Systemic inflammation inhibits cellular immunity, decreasing CD4+ T lymphocytes and an increase in CD8+ suppressor T-cells (6). Thus, virus-induced inflammation increases NLR. High NLR may indicate COVID-19 progression. In this context, in our study, we found the NLR on the day of intubation to be higher and statistically significant than the NLR on the day of admission to the ICU (p<0.001). Neutrophils, along with mononuclear cells, are the first cells infected with SARS-CoV-2 and attracted to the alveoli, recruited by interferons, interleukin-6 (IL), IL-1, and other cytokines with a C-C motif chemokine ligand-2 motif. Cytokines cause immature granulocytes (I-granulocytes) to be produced and released by the bone marrow, which subsequently returns to the endothelium of the lungs, producing further inflammation and ARDS. In COVID-19-related hyperinflammation, neutrophils are thought to transform into immature forms, leading to degranulation, cytokine production, and increased interferon response (7, 8, 9). The NLR was linked with disease severity and organ dysfunction in a study of 42 critically ill persons with COVID-19 (10). Septic patients have higher I-granulocyte levels than patients with severe SARS-CoV-2 infection, according to previous research. Found that patients with ventilator-associated pneumonia had a significant peak in both absolute I-granulocyte counts and I-granulocyte percentages compared to those who did not (11).
COVID-19 patients with severe disease exhibited greater immature granulocyte levels but lower lymphocyte and platelet counts than COVID-19 patients without severe disease, according to a morphological analysis of 27 COVID-19 positive and 18 COVID-19-negative patients (12). In our investigation, the difference in I-granulocyte levels between intubated and non-intubated groups was statistically significant (p=0.001). As a result, I-granulocyte and NLR may be indicators of illness progression and the process leading to intubation.

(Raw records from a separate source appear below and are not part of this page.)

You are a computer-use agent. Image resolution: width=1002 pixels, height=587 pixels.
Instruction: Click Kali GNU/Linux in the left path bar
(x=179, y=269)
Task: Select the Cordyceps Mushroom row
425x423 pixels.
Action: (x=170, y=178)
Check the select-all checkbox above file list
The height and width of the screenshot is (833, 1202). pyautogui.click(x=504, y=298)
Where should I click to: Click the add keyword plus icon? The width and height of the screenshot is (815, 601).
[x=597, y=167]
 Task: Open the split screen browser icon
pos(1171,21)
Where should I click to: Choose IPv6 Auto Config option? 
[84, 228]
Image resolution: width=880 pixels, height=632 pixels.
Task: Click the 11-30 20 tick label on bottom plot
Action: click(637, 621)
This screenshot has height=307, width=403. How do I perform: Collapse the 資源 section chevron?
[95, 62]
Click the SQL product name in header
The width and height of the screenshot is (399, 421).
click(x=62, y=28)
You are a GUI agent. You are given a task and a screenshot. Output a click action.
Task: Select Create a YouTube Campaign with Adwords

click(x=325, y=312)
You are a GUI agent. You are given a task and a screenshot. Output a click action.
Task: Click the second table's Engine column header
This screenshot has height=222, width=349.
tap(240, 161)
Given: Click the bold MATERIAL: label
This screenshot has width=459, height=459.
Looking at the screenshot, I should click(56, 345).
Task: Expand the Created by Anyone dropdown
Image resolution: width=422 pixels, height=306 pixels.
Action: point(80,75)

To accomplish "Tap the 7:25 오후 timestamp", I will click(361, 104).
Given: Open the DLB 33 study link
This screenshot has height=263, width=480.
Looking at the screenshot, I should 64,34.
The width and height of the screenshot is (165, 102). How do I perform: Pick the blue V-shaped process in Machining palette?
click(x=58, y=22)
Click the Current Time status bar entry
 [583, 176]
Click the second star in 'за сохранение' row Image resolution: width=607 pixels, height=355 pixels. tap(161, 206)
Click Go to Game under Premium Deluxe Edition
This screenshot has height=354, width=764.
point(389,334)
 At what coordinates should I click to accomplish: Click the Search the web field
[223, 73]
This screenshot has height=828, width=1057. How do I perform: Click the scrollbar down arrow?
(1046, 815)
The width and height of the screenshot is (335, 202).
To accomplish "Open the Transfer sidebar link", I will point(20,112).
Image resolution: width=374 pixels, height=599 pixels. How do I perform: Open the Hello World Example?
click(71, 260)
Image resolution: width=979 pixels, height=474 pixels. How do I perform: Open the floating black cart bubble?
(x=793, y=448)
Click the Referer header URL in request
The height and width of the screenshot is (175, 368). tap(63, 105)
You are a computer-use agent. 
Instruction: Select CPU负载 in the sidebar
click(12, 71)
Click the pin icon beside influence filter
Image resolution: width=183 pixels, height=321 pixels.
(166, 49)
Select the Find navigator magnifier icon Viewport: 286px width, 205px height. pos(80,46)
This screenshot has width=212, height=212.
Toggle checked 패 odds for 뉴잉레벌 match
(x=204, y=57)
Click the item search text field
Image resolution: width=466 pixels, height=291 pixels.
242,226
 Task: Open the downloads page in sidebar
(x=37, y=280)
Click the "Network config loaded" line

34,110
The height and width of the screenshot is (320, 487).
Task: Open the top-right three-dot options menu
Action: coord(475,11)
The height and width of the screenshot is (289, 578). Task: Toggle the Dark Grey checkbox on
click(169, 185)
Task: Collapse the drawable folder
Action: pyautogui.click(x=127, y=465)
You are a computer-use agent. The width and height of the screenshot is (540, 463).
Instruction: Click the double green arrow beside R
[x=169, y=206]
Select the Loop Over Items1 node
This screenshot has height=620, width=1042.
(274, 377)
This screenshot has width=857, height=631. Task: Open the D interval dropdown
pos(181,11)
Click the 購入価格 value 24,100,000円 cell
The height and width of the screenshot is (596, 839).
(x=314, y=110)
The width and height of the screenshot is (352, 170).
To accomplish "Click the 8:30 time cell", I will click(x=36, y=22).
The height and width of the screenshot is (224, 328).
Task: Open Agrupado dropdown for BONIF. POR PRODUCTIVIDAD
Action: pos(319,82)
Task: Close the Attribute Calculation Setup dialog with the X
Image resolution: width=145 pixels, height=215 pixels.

The retrospective aspect of this study is one of its many flaws. Because the physician decided to intubate, the time it took to intubate varies. Furthermore, the causes of death have not been thoroughly investigated. More research is needed to determine if the onset of symptoms, the length of hospitalization, and the pharmacotherapies used affect the patient’s clinical outcome.
Conclusion
In COVID-19 pneumonia, acute phase reactants (AFRs) known to rise. It can be employed in I-granulocytes with NLR as well as the increase in AFR in illness follow-up. The information obtained from a complete blood count is useful in clinical practice since it is affordable and quick to obtain. The use of these indicators in normal blood testing can aid clinicians in monitoring and predicting COVID-19 severity and prognosis.